→ Assignment: Using the entries that follow, please report how many lines contain the word "data", with no other words.
───── Given entries ─────
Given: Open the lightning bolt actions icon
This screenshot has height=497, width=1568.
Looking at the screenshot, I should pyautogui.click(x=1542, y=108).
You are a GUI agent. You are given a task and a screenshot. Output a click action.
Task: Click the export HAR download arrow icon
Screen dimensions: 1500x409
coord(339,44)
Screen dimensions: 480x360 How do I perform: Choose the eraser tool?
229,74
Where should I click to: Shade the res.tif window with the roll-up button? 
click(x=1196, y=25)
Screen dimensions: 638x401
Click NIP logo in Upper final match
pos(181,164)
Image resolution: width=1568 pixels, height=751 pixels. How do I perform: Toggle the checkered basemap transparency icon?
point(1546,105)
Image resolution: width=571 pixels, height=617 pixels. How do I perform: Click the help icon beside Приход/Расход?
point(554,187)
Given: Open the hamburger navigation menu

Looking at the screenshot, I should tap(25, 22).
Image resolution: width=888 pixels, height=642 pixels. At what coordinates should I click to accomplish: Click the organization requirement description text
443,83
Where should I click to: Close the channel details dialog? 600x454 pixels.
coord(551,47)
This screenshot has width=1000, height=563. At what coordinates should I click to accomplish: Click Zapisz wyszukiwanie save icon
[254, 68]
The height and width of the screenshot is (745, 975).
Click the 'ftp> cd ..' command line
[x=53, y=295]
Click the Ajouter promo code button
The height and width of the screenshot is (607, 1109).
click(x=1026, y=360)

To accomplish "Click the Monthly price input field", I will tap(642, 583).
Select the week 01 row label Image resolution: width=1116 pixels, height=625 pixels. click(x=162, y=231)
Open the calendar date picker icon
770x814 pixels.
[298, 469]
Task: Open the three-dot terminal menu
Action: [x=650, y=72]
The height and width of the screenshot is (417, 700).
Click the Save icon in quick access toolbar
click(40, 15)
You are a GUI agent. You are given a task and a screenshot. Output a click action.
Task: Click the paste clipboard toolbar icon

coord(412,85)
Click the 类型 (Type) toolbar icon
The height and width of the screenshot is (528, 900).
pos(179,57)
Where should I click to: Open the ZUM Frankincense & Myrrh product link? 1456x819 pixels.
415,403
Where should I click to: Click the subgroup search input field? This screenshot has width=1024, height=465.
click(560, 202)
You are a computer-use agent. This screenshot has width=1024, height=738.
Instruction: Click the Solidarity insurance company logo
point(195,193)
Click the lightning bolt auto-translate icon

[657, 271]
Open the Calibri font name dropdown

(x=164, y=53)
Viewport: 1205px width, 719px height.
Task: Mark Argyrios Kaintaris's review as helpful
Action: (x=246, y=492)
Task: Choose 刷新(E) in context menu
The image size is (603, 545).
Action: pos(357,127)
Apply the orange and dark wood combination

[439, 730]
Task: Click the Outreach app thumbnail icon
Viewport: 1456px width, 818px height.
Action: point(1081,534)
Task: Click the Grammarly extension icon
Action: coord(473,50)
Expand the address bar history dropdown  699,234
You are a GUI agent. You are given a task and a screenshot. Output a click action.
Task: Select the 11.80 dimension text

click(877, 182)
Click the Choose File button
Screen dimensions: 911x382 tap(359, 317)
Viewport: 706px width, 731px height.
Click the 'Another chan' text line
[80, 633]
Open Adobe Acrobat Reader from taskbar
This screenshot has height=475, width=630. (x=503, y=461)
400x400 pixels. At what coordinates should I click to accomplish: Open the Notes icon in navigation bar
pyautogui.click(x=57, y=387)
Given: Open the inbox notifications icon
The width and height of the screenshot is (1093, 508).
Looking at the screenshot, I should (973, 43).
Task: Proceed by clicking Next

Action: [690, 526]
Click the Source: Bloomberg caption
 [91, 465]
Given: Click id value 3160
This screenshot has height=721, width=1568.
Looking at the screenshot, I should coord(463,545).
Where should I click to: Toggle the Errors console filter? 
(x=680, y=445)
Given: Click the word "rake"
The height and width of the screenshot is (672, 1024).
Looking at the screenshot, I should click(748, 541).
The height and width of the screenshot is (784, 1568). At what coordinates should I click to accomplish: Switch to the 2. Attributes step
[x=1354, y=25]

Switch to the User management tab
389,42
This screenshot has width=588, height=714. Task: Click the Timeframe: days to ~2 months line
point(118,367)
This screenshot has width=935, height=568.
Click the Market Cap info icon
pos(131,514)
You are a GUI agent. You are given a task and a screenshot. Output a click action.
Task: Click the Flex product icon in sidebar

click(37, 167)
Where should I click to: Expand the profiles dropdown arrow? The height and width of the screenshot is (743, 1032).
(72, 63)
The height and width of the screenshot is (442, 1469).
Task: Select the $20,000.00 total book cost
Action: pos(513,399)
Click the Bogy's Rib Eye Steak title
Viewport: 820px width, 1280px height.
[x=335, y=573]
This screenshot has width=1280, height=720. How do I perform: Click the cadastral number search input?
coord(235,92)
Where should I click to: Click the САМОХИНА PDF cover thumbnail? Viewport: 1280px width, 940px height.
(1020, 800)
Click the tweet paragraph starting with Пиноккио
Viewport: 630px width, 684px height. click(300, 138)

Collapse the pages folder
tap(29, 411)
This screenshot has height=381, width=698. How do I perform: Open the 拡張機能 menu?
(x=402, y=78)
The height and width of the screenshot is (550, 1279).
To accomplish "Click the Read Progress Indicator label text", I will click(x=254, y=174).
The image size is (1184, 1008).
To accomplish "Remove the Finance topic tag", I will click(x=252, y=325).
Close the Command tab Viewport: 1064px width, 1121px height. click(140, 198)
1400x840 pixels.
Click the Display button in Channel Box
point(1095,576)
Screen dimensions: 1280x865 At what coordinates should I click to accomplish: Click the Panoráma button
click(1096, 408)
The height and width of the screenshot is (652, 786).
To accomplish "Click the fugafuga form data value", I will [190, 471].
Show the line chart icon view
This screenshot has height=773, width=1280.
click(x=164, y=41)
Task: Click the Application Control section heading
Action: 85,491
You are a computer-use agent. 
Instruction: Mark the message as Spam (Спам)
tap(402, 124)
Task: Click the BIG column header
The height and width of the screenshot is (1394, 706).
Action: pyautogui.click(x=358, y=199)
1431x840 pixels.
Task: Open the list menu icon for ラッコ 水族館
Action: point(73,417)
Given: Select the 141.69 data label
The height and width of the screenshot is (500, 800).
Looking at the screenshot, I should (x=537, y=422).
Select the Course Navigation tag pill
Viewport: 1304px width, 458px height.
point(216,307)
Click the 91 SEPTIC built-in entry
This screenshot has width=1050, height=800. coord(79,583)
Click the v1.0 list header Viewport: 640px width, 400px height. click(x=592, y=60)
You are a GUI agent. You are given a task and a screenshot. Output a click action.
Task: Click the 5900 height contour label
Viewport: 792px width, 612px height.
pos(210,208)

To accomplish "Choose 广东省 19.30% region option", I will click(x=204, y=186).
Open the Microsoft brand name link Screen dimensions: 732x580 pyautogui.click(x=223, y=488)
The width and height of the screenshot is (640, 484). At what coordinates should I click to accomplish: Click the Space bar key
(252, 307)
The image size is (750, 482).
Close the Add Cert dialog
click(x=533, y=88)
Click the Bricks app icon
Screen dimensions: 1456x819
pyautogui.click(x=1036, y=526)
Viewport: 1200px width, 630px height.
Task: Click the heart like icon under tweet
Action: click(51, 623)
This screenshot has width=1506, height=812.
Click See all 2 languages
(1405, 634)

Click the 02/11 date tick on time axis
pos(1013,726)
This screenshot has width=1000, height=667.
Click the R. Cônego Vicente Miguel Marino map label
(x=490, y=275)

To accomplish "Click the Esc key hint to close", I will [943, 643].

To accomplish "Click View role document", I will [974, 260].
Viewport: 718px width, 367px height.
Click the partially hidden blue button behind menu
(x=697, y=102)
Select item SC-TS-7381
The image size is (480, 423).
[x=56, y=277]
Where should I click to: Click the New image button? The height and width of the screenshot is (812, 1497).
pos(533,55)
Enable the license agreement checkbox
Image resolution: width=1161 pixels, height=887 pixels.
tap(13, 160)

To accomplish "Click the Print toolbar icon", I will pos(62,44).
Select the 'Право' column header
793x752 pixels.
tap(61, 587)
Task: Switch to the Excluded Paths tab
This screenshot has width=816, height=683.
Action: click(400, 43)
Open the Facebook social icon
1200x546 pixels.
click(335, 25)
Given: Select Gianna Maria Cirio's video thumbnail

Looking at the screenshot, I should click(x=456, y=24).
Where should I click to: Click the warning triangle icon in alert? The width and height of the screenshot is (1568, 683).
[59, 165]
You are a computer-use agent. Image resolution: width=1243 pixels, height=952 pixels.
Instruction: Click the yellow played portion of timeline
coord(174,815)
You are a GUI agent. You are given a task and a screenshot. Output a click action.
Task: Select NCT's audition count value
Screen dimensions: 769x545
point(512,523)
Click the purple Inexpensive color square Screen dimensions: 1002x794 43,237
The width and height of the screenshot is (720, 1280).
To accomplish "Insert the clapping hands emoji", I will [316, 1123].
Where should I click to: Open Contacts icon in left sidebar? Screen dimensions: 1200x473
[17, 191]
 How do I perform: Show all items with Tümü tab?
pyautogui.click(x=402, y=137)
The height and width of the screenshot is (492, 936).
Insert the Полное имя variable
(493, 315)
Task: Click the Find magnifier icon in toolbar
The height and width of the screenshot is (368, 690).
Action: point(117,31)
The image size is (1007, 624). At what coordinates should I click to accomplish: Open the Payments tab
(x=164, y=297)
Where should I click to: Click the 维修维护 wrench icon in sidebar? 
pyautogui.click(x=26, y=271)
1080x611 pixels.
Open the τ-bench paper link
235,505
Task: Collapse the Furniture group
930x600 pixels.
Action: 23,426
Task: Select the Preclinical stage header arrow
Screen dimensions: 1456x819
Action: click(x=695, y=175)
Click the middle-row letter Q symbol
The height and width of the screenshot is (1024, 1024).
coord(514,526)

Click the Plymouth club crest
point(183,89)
─────
→ Written solution: 2